Monday, December 12, 2005


Controversy is not what I intend to label myself against.But I am a firm believer that while life should not be taken serious all the time(yes,we all need to relax sometimes) there are some things that worth being given minutes of thoughts and analysis. One of my blog friends warned me not to believe everything I read. What he forgot to warn me about is what to do when believing or not believing is not a matter but just looking around and agree or not. Read this piece and look who is standing around you!


Bryan said...

That was quite an interesting article. Anywyas i saw that you were interested in joining a debate club.(i saw this at mandoras site I want to make you a team member but i first need your email addres. If you send me the adress then you can become a member.

Amelopsis said...

The article you link to is thankfully a personal opinion. Unfortunately there are many among us who would have their personal conservative opinions and values be the benchmark that we all must follow and be judged. A testament to our freedoms is how we, as a nation, protect the rights and freedoms of those who would harm no one, but who would act or do other than we might ourselves.
The author of the piece is no doubt a neoConservative supporter in my humble opinion.

The Intolerant One said...

Thank you for this article Jeff. I find it to be historically accurate. For those who do not believe in God (or would like to believe in a god who serve's their own self interests) it is much easier for them to dismiss it as "conservative" opinions.

However, that should not invalidate what has been stated. A truly open minded individual would take the time to consider what has been presented. I stand by what I have told to you in the past...weigh the evidence of what has been said(research if you must) and come to your own conclusions. I, personally, would support this article.

Moral relativism (everything is permissible) has proven thru out history time and again to be the downfall of many great nations. Canada is no different. We will suffer the same fate eventually.

Jeff Msangi said...

The intolerant One,(what is your other name?This one is too long to write) you have impressed me than usual with the comment you have written here.I admire and agree with what you have said here.
Our sister also makes a good point about "freedom".The question to ponder remains,how much freedom to grant?

The Intolerant One said...

The brothers in the motorcycle club I am in call me Q-TIP. I hope that is more convenient.

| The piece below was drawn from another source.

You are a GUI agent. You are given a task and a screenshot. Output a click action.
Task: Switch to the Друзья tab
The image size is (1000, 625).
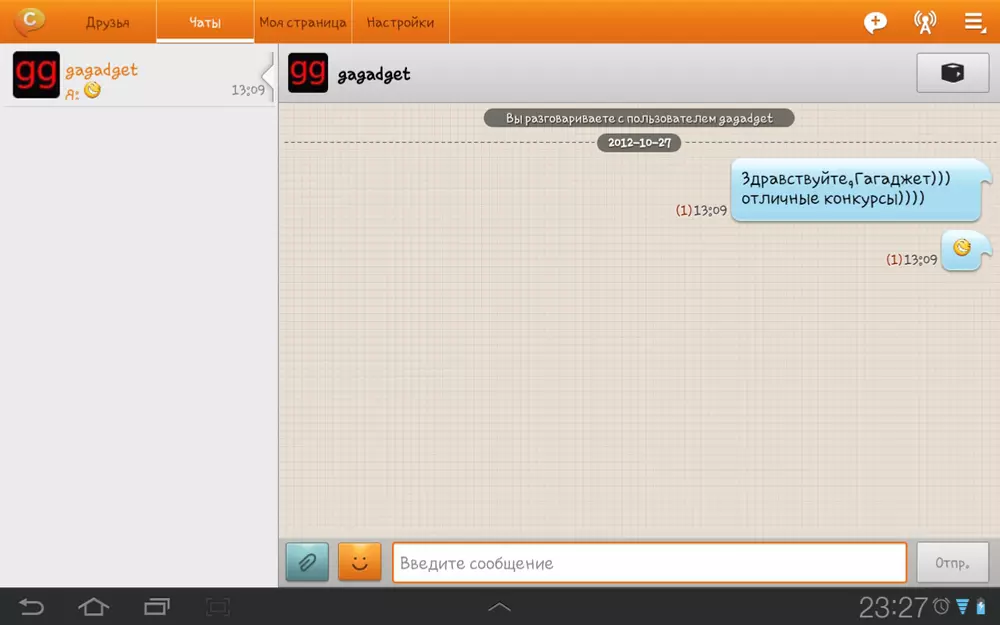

I agree about the "freedom" comment but only to a certain extent. Speaking as a parent, if I allowed my children the kind of freedom that the world seems to propose I would have utter chaos in my home. Society requires certain restrictions that prevent them from harming themselves.

Allow me to put this in perspective. When a child is drawn to the orange glow of a stove element naturally their curiosity is peaked and they want to touch it. What "appears" warm and inviting is actually quite a deceptive and harmful danger to them. As a loving parent you would warn your child to immediatly stop so they do not injure themselves. This is an act of love and protection, not of someone trying to impose or restrict freedoms.

Imagine, though, if your child turned and said to you "How dare you take away "my right" to exercise my fundemental freedom to touch the stove!" I am sure you would still try to prevent them from doing so, but unfourtantley some children need to learn the hard way. I see this as reflection of our current society.

After looking back on society failures over the course of history...the bigger and more important question becomes

"How many times do we want to learn the same lesson over and over again?"

This begins define insanity.

Not all "freedoms" are a good thing.

mandora said...

The problem that I have is who gets to decide which freedoms are or are not a good thing?

Personally, I have a problem with the way the Canadian system is set up, in that our elected representatives (ie- the ones who get to make the rules) can be elected by less than 1/3 of Canada's population. Unless the majority agrees, how can it be democratic? And, how can we then suggest that any laws/policies/restrictions imposed by this undemocratic system have any legitimacy? This then leads to the obvious question (as we witnessed in Quebec recently), to what extent does it need to be a majority for something to be legitimate if it affects everyone? Should my personal freedoms (or yours, or anyone elses) be restricted because 51% of the population suggest that whatever I want to do is a bad idea?

Case in point - gay marriage. Why can the government decide who can love one another? To speak of gay marriage as a voteable issue is obsurd. The only people that it impacts are those people IN a gay relationship... they should be allowed to make the decision to marry or not, the same as everyone else. I have yet to hear a solid arguement for how this will infringe on the rights of other people, and thus has any grounds of being restricted by the government/a legitimate referendum-type issue. Under the Charter there is no legitimacy to restrict marriage to a man and a woman and the charter is supposed to defend and define our freedoms. When arbitrary laws/policies are created to restrict freedoms without the consent of the nation as a whole, that's where I have an issue.

The Intolerant One said...

Mandora: Did you hack into my blogger dashboard? Or are you doing as I have suspected all along...drawing me into the same sex debate?(LOL)

Some of the things you mention I was addressing in my debate piece. If a solid arguement regarding on how this will infringe on the rights of other people is what you have yet to hear then stay tuned. I, personally, have already expeirenced religious discrimination on both Provincial and Federal levels due to this very legislation.

I will explain in my debate piece.

mandora said...

I can't wait. :)

But be warned, this is a hot topic for me, so be prepared for a good argument on my end.